(Beginning of Records shown)

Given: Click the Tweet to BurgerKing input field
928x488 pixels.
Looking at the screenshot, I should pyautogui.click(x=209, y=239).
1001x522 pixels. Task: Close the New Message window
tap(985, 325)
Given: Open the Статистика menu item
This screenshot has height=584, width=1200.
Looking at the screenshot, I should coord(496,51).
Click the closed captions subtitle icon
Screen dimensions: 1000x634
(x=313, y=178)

(End of Records shown)
(Beginning of Records shown)

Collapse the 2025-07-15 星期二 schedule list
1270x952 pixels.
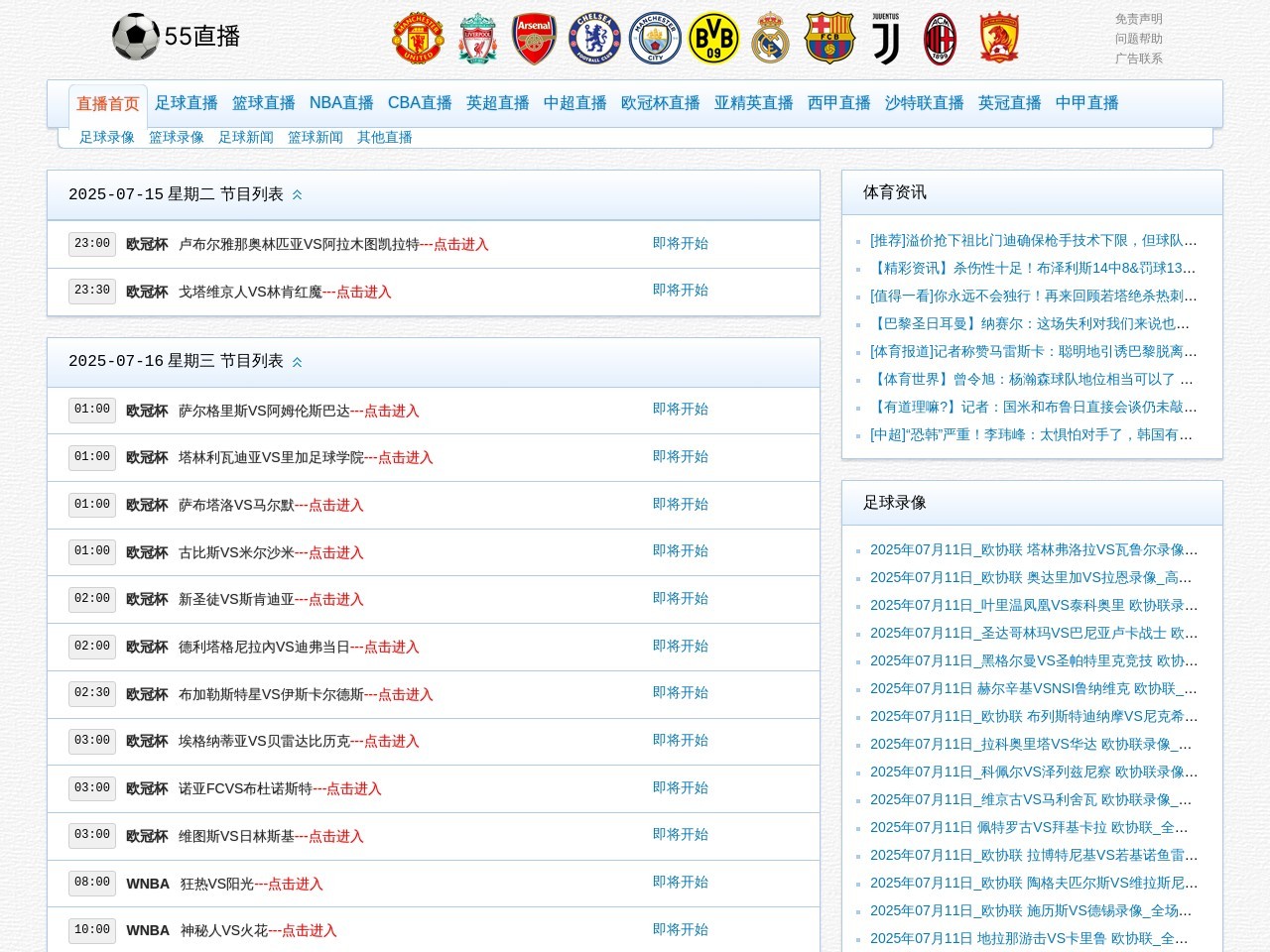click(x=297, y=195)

(End of Records shown)
(Beginning of Records shown)

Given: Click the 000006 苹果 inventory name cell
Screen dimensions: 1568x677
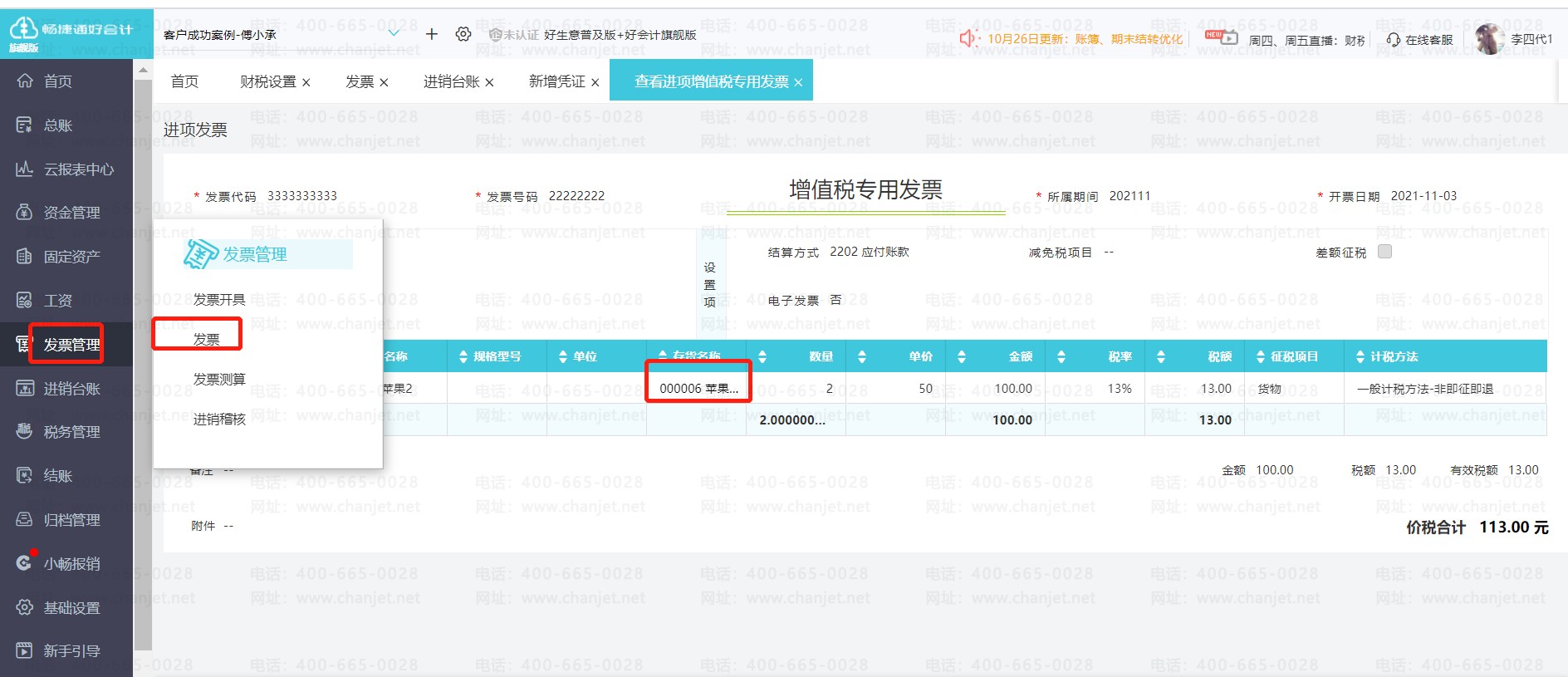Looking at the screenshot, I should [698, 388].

(End of Records shown)

» Work to be completed: Pick from the records each line that contains the word "Given" and show it.

» Task answer:
Given: Click the Tweet to BurgerKing input field
Given: Open the Статистика menu item
Given: Click the 000006 苹果 inventory name cell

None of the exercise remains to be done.